Metadata-Version: 2.4
Name: tierkv
Version: 0.1.0
Summary: 3-tier distributed KV cache for LLM inference — preserve evicted KV across cluster nodes
Project-URL: Homepage, https://github.com/tierkv/tierkv
Project-URL: Bug Tracker, https://github.com/tierkv/tierkv/issues
License: MIT
License-File: LICENSE
Keywords: distributed,exo,inference,kv-cache,llm,vllm
Classifier: Development Status :: 4 - Beta
Classifier: Intended Audience :: Developers
Classifier: Operating System :: MacOS
Classifier: Operating System :: POSIX :: Linux
Classifier: Programming Language :: Python :: 3
Classifier: Programming Language :: Rust
Classifier: Topic :: Scientific/Engineering :: Artificial Intelligence
Requires-Python: >=3.9
Requires-Dist: grpcio-tools>=1.64
Requires-Dist: grpcio>=1.64
Requires-Dist: numpy>=1.26
Requires-Dist: rich>=15.0.0
Requires-Dist: tierkv-core
Provides-Extra: all
Requires-Dist: httpx>=0.27; extra == 'all'
Requires-Dist: openai>=2.33.0; extra == 'all'
Requires-Dist: vllm>=0.8; extra == 'all'
Provides-Extra: exo
Requires-Dist: httpx>=0.27; extra == 'exo'
Requires-Dist: openai>=2.33.0; extra == 'exo'
Provides-Extra: vllm
Requires-Dist: vllm>=0.8; extra == 'vllm'
Description-Content-Type: text/markdown

# tierkv

[![Build Wheels](https://github.com/tierkv/tierkv/actions/workflows/wheels.yml/badge.svg)](https://github.com/tierkv/tierkv/actions/workflows/wheels.yml)

**3-tier distributed KV cache for LLM inference.**

When your GPU evicts a KV cache entry, tierkv ships it to another machine over gRPC instead of dropping it. On the next request with the same prompt, the KV is fetched back in a single batch call — skipping the expensive prefill entirely.

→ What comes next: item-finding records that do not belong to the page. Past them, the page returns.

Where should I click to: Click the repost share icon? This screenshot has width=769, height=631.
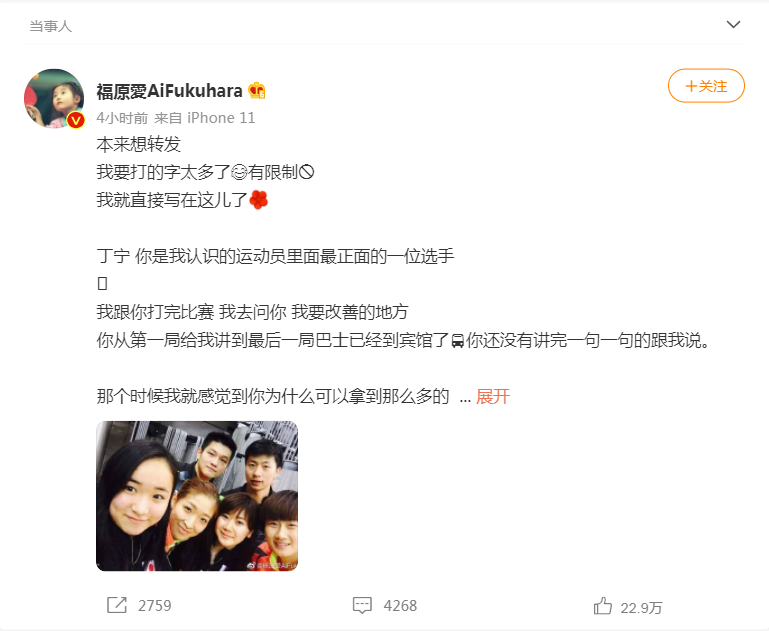tap(117, 605)

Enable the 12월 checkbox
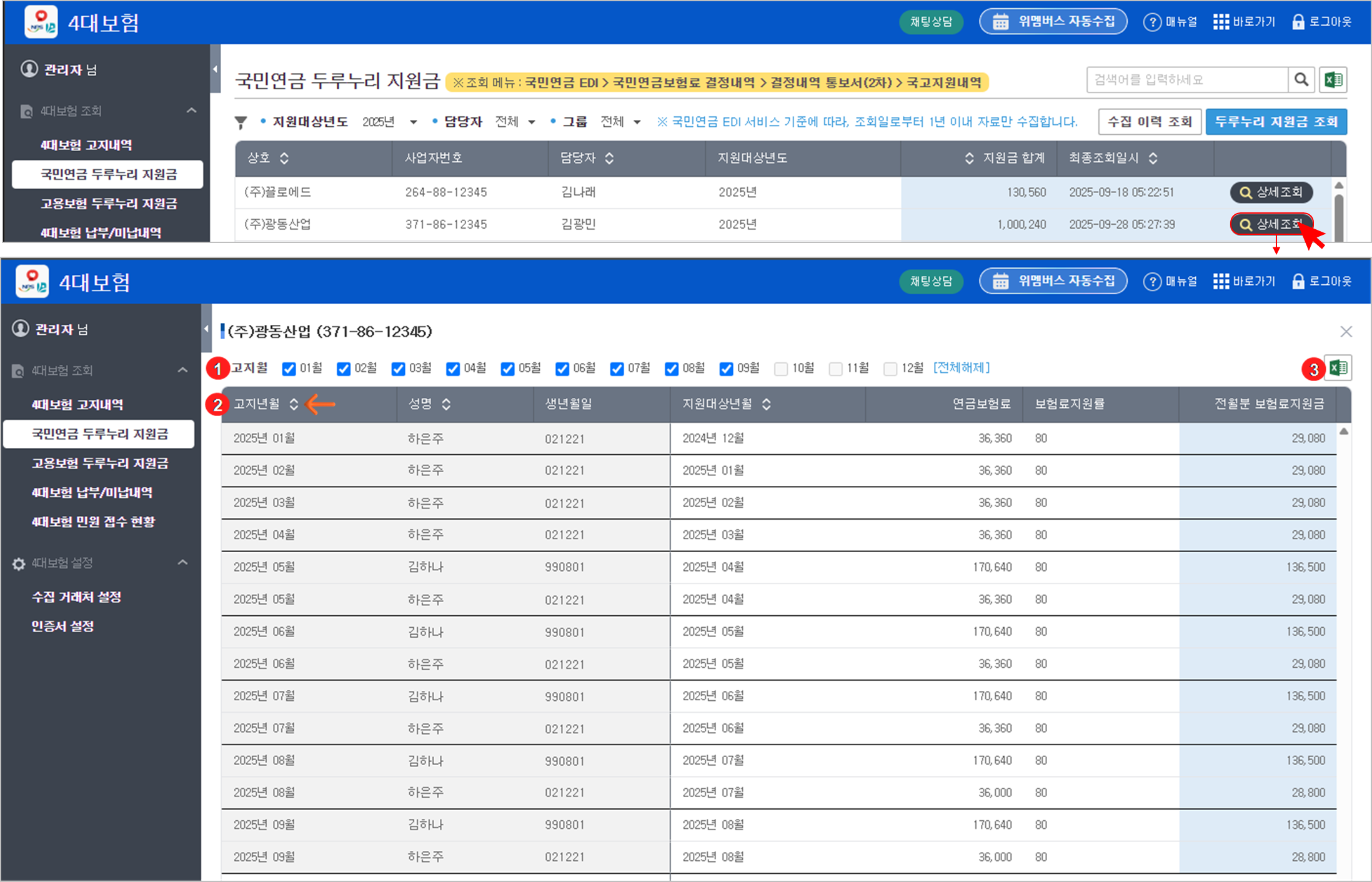click(x=890, y=369)
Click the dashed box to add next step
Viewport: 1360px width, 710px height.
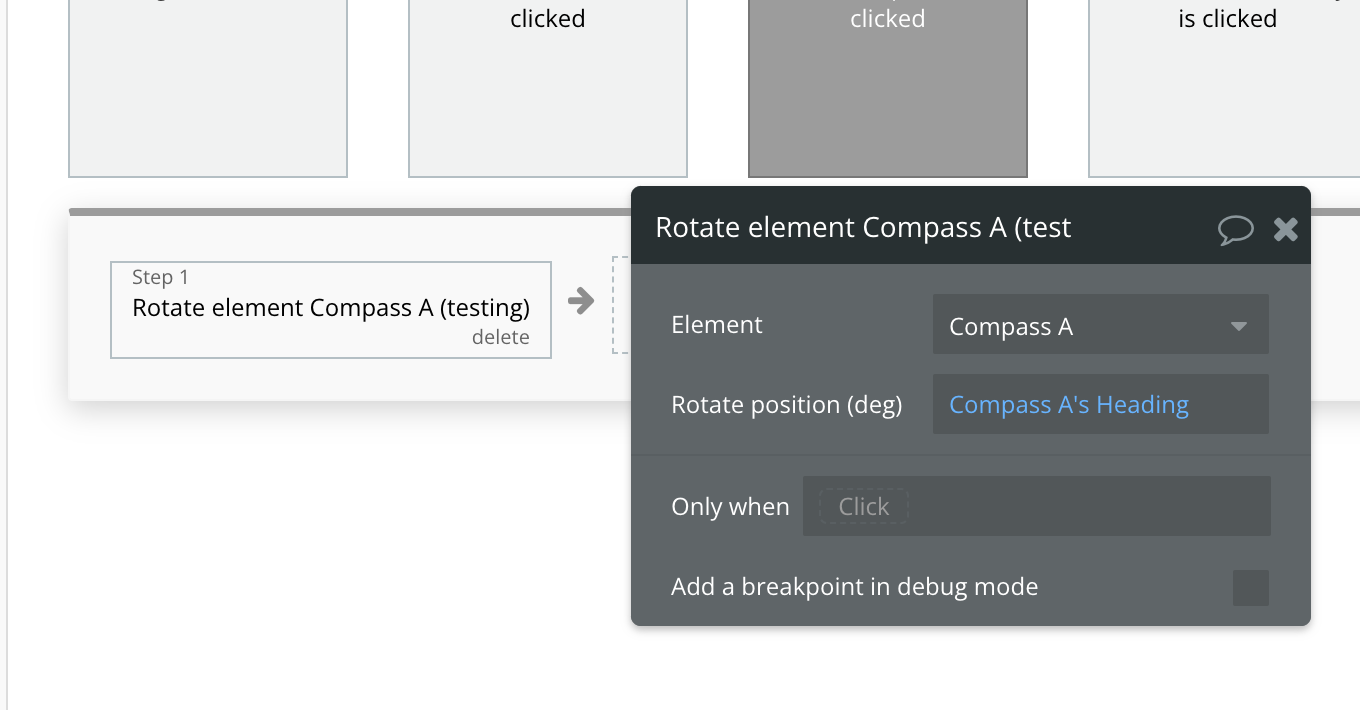click(621, 305)
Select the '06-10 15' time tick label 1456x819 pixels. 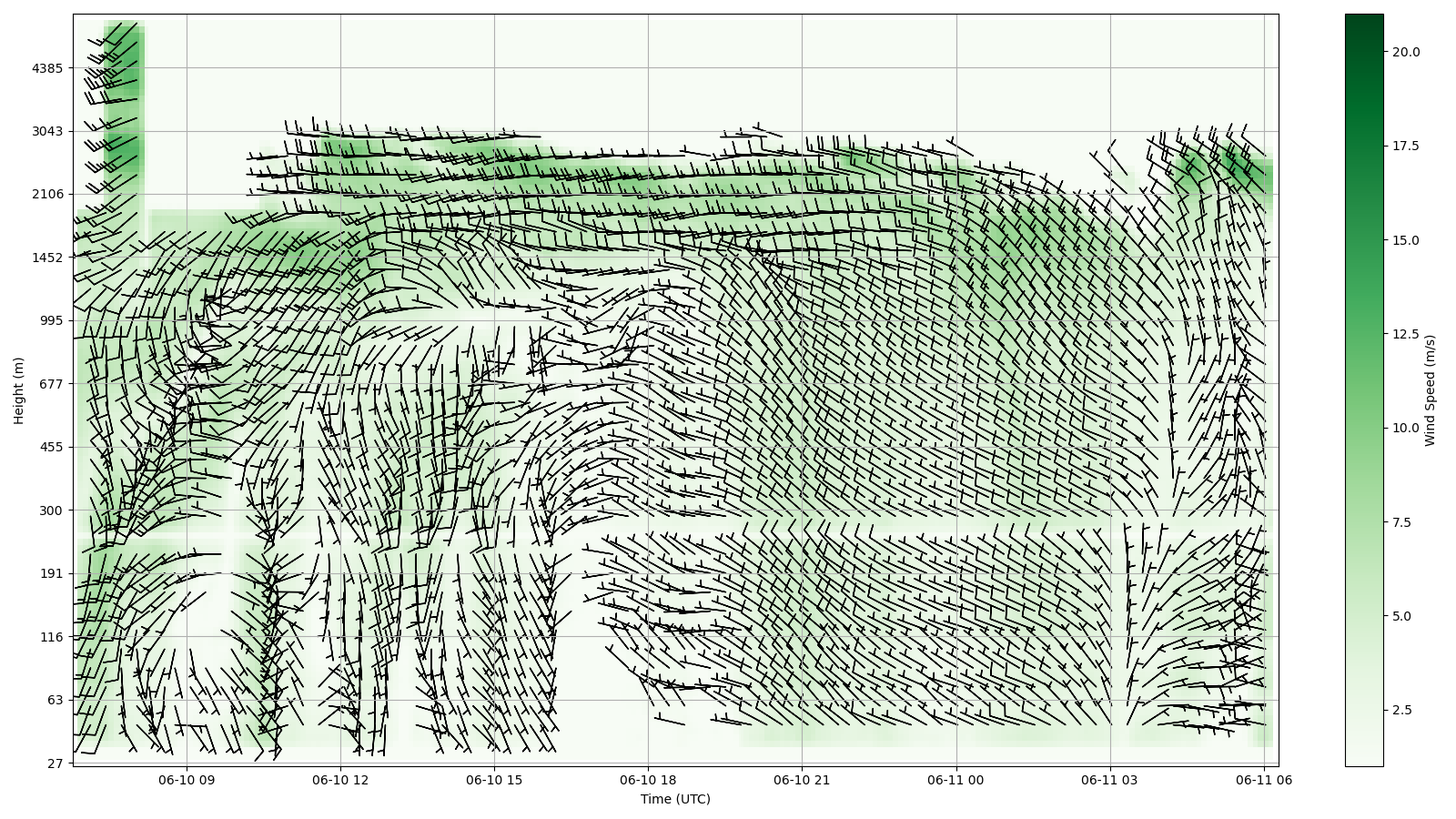click(494, 780)
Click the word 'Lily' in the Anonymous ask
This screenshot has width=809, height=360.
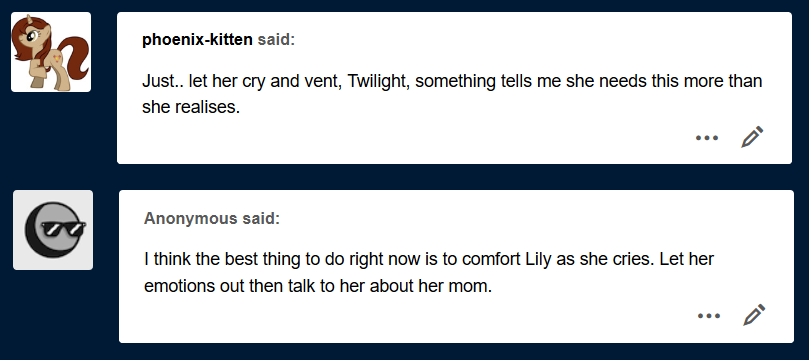[539, 258]
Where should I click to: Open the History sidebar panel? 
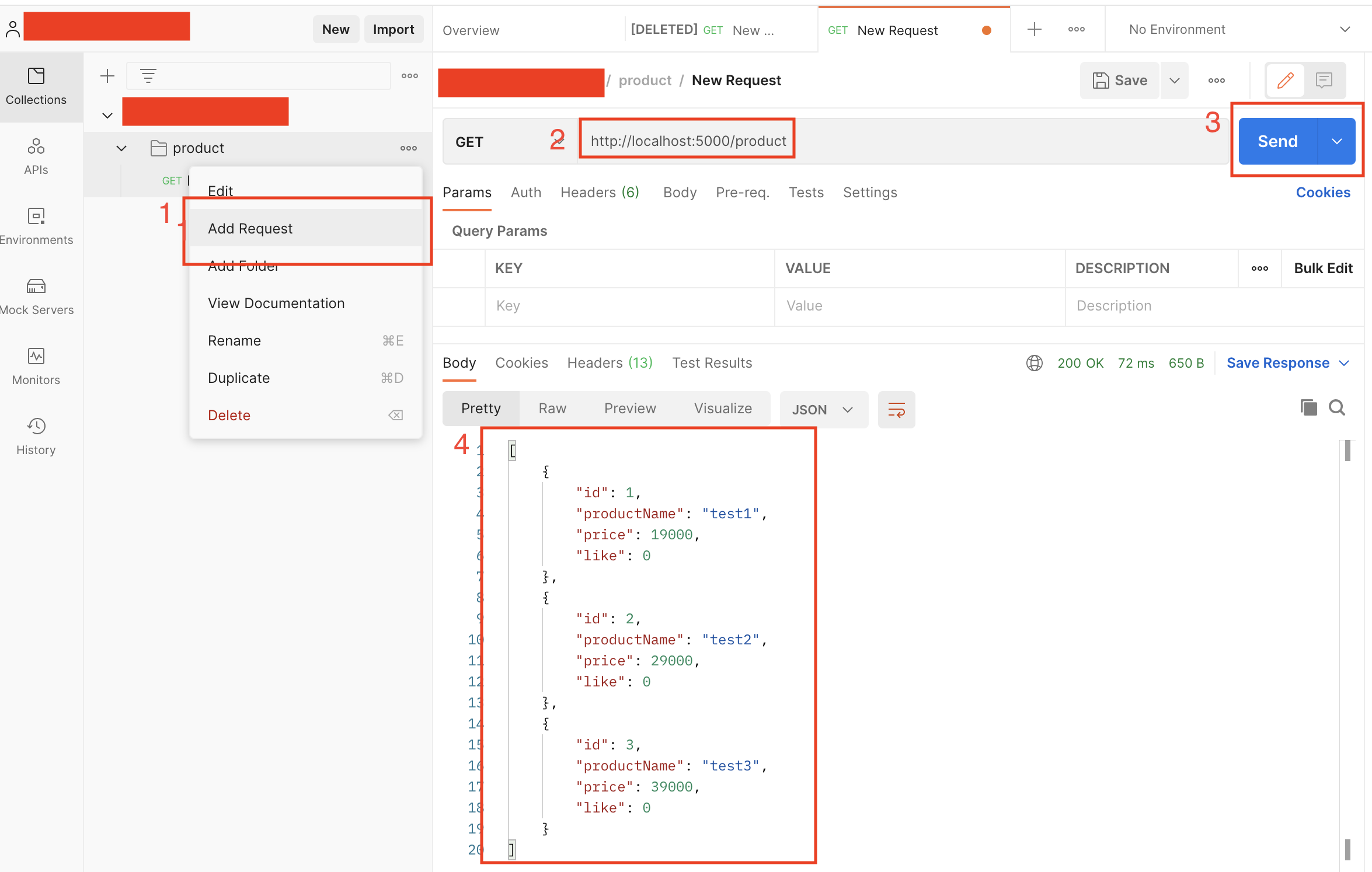click(x=36, y=437)
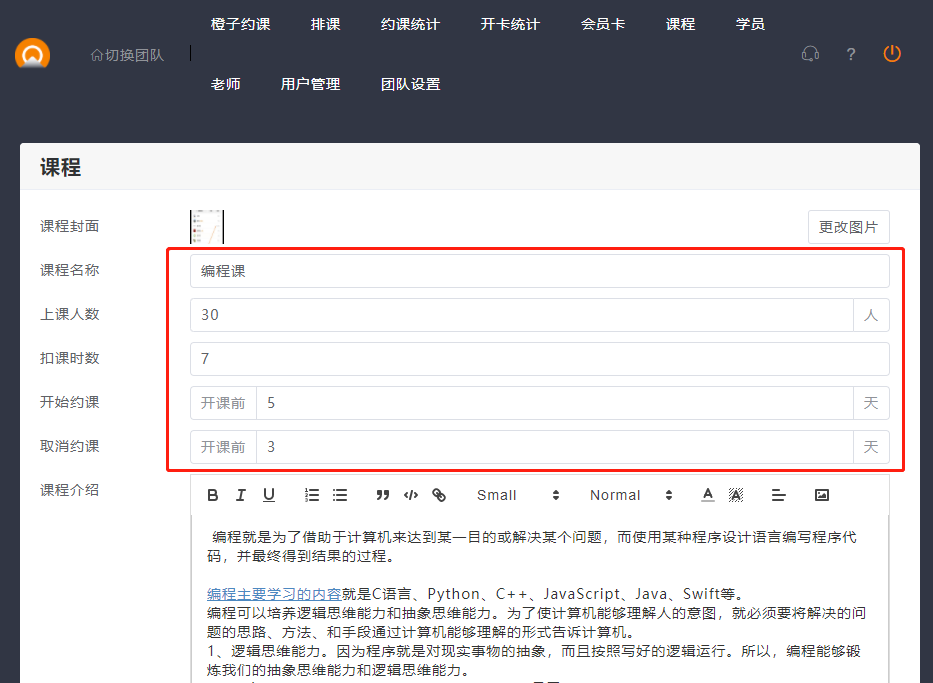Open the Small font size dropdown

(518, 495)
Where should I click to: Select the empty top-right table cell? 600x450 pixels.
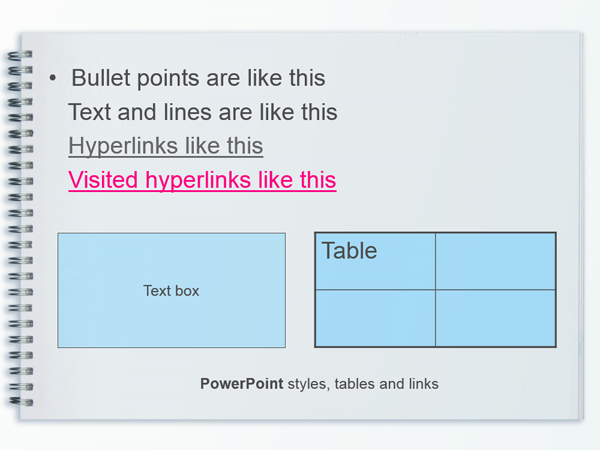click(496, 261)
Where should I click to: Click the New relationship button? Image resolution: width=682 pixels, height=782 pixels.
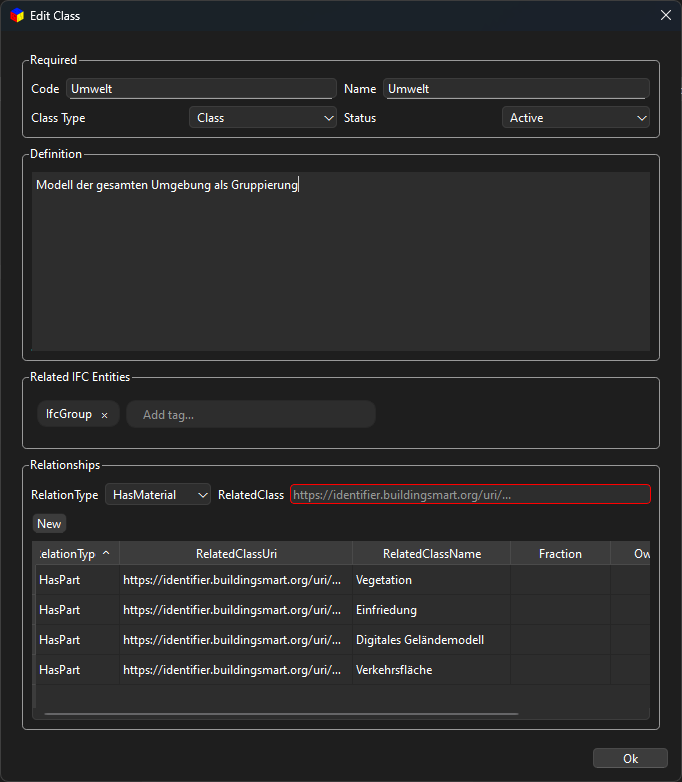[49, 524]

Tested on Qwen3.6-35B-A3B across a DGX GB10 + Mac Pro + Mac Air cluster:

**EXO integration** (BF16, 8k–15k token prompts):

| Scenario | TTFT | vs Cold |
|---|---|---|
| Cold start, 8,000-token prompt | 30.83s | baseline |
| Restored from cold tier | 4.11s | **7.3× faster** |
| Cold start, 3,707-token prompt | 23.78s | baseline |
| Restored from cold tier | 4.59s | **5.2× faster** |

**vLLM integration** (Apple FY2025 10-K, GB10 GPU, real-world document Q&A):

| Prompt size | Cold prefill | GPU cache hit | Cold restore | Speedup |
|---|---|---|---|---|
| 30k tokens (measured) | 10.75s | 1.19s | **0.52s** | **20×** |
| 60k tokens (projected) | ~26s | ~1.2s | ~1.0s | ~26× |
| 128k tokens (projected) | ~70s | ~1.5s | ~2.0s | ~35× |

Cold vault restore beats GPU cache hit — blocks land directly into the KV cache skipping attention recomputation entirely. The speedup grows with context length because prefill scales super-linearly while restore is near-linear (network transfer). Answer quality is bit-for-bit identical across all three paths.

---

## How It Works

tierkv supports two inference backends. The cold-storage layer (vault servers, gRPC, TurboQuant) is identical in both cases.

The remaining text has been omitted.